▼▼▼

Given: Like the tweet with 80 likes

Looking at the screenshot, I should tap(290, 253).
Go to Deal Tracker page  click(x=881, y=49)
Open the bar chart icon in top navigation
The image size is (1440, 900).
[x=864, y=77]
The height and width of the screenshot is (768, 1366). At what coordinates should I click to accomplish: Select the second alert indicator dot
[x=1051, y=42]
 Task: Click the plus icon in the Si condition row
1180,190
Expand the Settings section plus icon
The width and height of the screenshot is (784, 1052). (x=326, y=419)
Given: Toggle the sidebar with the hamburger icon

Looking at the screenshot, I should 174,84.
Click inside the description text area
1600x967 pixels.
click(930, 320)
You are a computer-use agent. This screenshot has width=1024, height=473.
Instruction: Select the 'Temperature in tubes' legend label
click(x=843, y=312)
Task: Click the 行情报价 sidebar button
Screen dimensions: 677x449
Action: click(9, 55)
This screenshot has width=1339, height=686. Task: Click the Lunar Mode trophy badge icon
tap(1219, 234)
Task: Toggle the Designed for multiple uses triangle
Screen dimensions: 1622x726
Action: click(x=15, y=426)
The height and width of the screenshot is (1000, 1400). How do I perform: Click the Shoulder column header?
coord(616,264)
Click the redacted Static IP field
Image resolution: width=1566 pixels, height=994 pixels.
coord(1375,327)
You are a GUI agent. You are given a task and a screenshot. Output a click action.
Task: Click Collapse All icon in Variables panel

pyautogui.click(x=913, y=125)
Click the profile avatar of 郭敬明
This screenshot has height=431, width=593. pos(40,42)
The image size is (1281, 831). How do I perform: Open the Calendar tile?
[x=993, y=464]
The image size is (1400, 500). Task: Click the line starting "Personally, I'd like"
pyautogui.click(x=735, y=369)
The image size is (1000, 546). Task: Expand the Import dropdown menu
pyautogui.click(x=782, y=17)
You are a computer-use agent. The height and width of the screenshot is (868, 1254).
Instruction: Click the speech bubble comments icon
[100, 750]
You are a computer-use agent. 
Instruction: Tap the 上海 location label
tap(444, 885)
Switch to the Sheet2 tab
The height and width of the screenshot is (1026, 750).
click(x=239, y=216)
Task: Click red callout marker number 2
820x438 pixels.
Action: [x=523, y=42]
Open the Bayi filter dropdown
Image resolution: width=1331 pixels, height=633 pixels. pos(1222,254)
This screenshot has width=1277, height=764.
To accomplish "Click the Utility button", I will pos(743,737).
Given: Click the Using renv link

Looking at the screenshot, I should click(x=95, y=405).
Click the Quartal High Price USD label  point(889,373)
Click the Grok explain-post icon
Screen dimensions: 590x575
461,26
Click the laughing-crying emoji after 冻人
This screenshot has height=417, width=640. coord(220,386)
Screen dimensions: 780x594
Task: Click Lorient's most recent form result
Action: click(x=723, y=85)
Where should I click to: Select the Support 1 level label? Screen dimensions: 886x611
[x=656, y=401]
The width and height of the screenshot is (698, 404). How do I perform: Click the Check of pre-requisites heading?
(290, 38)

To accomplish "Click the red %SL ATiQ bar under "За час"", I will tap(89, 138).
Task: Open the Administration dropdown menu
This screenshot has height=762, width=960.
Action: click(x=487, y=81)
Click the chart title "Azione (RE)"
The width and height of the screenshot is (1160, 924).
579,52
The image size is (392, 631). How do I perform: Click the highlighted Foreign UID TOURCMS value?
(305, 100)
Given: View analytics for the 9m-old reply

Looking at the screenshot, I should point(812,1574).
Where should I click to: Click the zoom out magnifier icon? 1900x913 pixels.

▲▲▲

__What is required__
Check each line above for the string "computer" and copy every line that has it.

__Finished task__
You are a computer-use agent. This screenshot has width=1024, height=473.
You are a computer-use agent. The height and width of the screenshot is (868, 1254).
You are a computer-use agent. 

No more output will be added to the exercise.